General: I have this moment received your letter of January 22, about the sale of arms and ammunition to Indians by traders and agents. We, the military, are held responsible for the peace of the frontier, and it is an absurdity to attempt it if Indian agents and traders can legalize and encourage so dangerous a traffic. I regard the paper enclosed, addressed to Mr. D. A. Butterfield, and signed by Charles Bogy, W. R. Irwin, J. H. Leavenworth, and others, as an outrage upon our rights and supervision of the matter, and I now authorize you to disregard that paper, and at once stop the practice, keeping the issues and sales of arms and ammunition under the rigid control and supervision of the commanding officers of the posts and districts near which the Indians are.
If the Indian agents may, without limit, supply the Indians with arms, I would not expose our troops and trains to them at all, but would withdraw our soldiers, who already have a herculean task on their hands.
This order is made for this immediate time, but I will, with all expedition, send these papers with a copy of this, to General Grant, in the hope that he will lay it before the President, who alone can control both War and Indian Departments, under whom, at present, this mixed control of the Indian question now rests in law and practice.
Your obedient servant,
W. T. Sherman, Lieutenant-General Commanding.
General W. S. Hancock, commanding Department of the Missouri.
This was before the peace policy had become supreme, or the appointment of agents from the Society of Friends had been discovered as a supposed panacea for all our Indian difficulties.
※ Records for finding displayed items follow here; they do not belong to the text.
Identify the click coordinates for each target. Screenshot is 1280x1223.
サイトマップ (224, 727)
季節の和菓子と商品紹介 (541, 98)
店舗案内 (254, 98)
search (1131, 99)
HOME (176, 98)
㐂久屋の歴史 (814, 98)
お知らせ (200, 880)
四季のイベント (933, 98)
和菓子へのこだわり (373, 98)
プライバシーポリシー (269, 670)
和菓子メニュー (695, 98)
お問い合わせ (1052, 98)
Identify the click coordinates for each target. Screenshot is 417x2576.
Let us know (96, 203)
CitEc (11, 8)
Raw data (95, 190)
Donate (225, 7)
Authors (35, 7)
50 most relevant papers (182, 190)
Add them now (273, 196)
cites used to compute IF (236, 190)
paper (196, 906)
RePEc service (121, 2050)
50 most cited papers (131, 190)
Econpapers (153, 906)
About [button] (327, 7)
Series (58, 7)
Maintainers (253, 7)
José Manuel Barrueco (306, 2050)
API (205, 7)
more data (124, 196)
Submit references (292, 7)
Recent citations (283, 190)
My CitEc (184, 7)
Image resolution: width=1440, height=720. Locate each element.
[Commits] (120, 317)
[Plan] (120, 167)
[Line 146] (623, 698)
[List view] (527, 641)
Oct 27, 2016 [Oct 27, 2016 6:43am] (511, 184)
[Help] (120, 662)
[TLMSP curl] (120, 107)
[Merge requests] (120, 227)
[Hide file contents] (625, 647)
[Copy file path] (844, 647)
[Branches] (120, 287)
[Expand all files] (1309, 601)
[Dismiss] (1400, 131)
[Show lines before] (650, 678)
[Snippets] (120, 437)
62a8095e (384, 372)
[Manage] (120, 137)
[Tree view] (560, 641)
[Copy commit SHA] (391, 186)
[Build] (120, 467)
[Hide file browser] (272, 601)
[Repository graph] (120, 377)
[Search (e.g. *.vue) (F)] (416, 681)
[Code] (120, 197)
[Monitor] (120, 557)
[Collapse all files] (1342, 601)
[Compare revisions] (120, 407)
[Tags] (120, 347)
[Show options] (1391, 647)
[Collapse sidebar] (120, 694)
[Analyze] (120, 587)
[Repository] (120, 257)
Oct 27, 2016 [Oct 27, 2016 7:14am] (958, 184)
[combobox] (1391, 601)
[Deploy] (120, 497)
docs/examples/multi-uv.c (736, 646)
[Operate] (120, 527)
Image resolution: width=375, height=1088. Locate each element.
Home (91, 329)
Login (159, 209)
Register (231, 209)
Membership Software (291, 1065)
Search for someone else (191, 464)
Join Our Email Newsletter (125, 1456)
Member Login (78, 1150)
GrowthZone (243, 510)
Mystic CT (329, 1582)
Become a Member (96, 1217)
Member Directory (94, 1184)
General Sherman, as stated in his letter, forwarded all the papers relating to the arms question to the headquarters of the army. General Grant, then in command of the army, forwarded them to the Secretary of War, accompanied by the following letter, which clearly expresses the views he then held:
Headquarters Armies of The United States,
Washington, D. C., February 1, 1867.
Sir: The enclosed papers, just received from General Sherman, are respectfully forwarded, and your special attention invited. They show the urgent necessity for an immediate transfer of the Indian Bureau to the War Department, and the abolition of the civil agents and licensed traders. If the present practice is to be continued, I do not see that any course is left open to us but to withdraw our troops to the settlements and call upon Congress to provide means and troops to carry on formidable hostilities against the Indians, until all the Indians or all the whites on the great plains, and between the settlements on the Missouri and the Pacific slope, are exterminated. The course General Sherman has pursued in this matter, in disregarding the permits of Mr. Bogy and others, is just right. I will instruct him to enforce his order until it is countermanded by the President or yourself. I would also respectfully ask that this matter be placed before the President, and his disapproval of licensing the sale of arms to Indians asked. We have treaties with all tribes of Indians from time to time. If the rule is to be followed that all tribes with which we have treaties, and pay annuities, can procure such articles without stint or limit, it will not be long before the matter becomes perfectly understood by the Indians, and they avail themselves of it to equip themselves for war. They will get the arms either by making treaties themselves or through tribes who have such treaties.
I would respectfully recommend that copies of the enclosed communications be furnished to the Military Committee of each house of Congress.